[Data records]
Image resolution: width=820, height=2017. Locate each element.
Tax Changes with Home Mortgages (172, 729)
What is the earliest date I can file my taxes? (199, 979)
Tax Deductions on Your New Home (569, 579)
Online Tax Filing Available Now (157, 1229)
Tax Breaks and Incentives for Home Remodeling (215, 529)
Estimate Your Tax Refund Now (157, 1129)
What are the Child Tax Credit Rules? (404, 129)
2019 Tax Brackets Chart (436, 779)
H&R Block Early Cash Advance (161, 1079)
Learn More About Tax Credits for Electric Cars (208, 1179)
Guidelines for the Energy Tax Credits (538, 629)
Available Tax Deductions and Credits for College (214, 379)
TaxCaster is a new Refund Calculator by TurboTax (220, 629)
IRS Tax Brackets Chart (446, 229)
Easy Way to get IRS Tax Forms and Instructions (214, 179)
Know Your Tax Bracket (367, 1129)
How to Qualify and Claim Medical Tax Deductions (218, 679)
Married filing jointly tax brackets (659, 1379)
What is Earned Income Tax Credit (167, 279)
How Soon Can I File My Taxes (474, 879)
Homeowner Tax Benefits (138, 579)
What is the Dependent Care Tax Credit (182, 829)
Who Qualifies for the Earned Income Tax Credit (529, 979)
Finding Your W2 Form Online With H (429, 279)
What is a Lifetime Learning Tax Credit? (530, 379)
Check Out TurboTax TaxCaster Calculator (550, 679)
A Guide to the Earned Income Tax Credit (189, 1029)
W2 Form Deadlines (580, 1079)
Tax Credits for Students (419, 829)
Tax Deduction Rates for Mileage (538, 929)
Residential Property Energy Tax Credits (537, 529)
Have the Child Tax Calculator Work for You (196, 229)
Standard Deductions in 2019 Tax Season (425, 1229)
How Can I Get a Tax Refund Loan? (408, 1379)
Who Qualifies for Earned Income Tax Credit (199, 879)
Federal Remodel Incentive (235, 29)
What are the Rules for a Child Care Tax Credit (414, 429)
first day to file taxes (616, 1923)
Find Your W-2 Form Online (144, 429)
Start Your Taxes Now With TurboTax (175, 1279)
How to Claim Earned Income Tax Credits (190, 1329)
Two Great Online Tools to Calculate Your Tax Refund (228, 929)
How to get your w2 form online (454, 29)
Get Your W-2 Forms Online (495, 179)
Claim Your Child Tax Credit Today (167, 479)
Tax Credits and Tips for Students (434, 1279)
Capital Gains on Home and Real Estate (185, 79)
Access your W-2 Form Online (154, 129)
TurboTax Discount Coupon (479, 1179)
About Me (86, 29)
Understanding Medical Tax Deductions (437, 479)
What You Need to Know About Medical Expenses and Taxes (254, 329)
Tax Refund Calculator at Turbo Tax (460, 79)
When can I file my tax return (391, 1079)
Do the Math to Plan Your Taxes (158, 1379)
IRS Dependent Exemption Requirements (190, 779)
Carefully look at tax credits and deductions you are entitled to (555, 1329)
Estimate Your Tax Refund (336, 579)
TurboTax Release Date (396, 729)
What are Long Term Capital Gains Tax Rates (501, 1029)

### What to produce
Retype exactly the lines of the data above, starting at its first line and finishing with the line that has "Claim Your Child Tax Credit Today (167, 479)" in it.

### Solution to this task
Image resolution: width=820, height=2017. Locate each element.
Tax Changes with Home Mortgages (172, 729)
What is the earliest date I can file my taxes? (199, 979)
Tax Deductions on Your New Home (569, 579)
Online Tax Filing Available Now (157, 1229)
Tax Breaks and Incentives for Home Remodeling (215, 529)
Estimate Your Tax Refund Now (157, 1129)
What are the Child Tax Credit Rules? (404, 129)
2019 Tax Brackets Chart (436, 779)
H&R Block Early Cash Advance (161, 1079)
Learn More About Tax Credits for Electric Cars (208, 1179)
Guidelines for the Energy Tax Credits (538, 629)
Available Tax Deductions and Credits for College (214, 379)
TaxCaster is a new Refund Calculator by TurboTax (220, 629)
IRS Tax Brackets Chart (446, 229)
Easy Way to get IRS Tax Forms and Instructions (214, 179)
Know Your Tax Bracket (367, 1129)
How to Qualify and Claim Medical Tax Deductions (218, 679)
Married filing jointly tax brackets (659, 1379)
What is Earned Income Tax Credit (167, 279)
How Soon Can I File My Taxes (474, 879)
Homeowner Tax Benefits (138, 579)
What is the Dependent Care Tax Credit (182, 829)
Who Qualifies for the Earned Income Tax Credit (529, 979)
Finding Your W2 Form Online With H (429, 279)
What is a Lifetime Learning Tax Credit? (530, 379)
Check Out TurboTax TaxCaster Calculator (550, 679)
A Guide to the Earned Income Tax Credit (189, 1029)
W2 Form Deadlines (580, 1079)
Tax Credits for Students (419, 829)
Tax Deduction Rates for Mileage (538, 929)
Residential Property Energy Tax Credits (537, 529)
Have the Child Tax Calculator Work for You (196, 229)
Standard Deductions in 2019 Tax Season (425, 1229)
How Can I Get a Tax Refund Loan? (408, 1379)
Who Qualifies for Earned Income Tax Credit (199, 879)
Federal Remodel Incentive (235, 29)
What are the Rules for a Child Care Tax Credit (414, 429)
first day to file taxes (616, 1923)
Find Your W-2 Form Online (144, 429)
Start Your Taxes Now With TurboTax (175, 1279)
How to Claim Earned Income Tax Credits (190, 1329)
Two Great Online Tools to Calculate Your Tax Refund (228, 929)
How to get your w2 form online (454, 29)
Get Your W-2 Forms Online (495, 179)
Claim Your Child Tax Credit Today (167, 479)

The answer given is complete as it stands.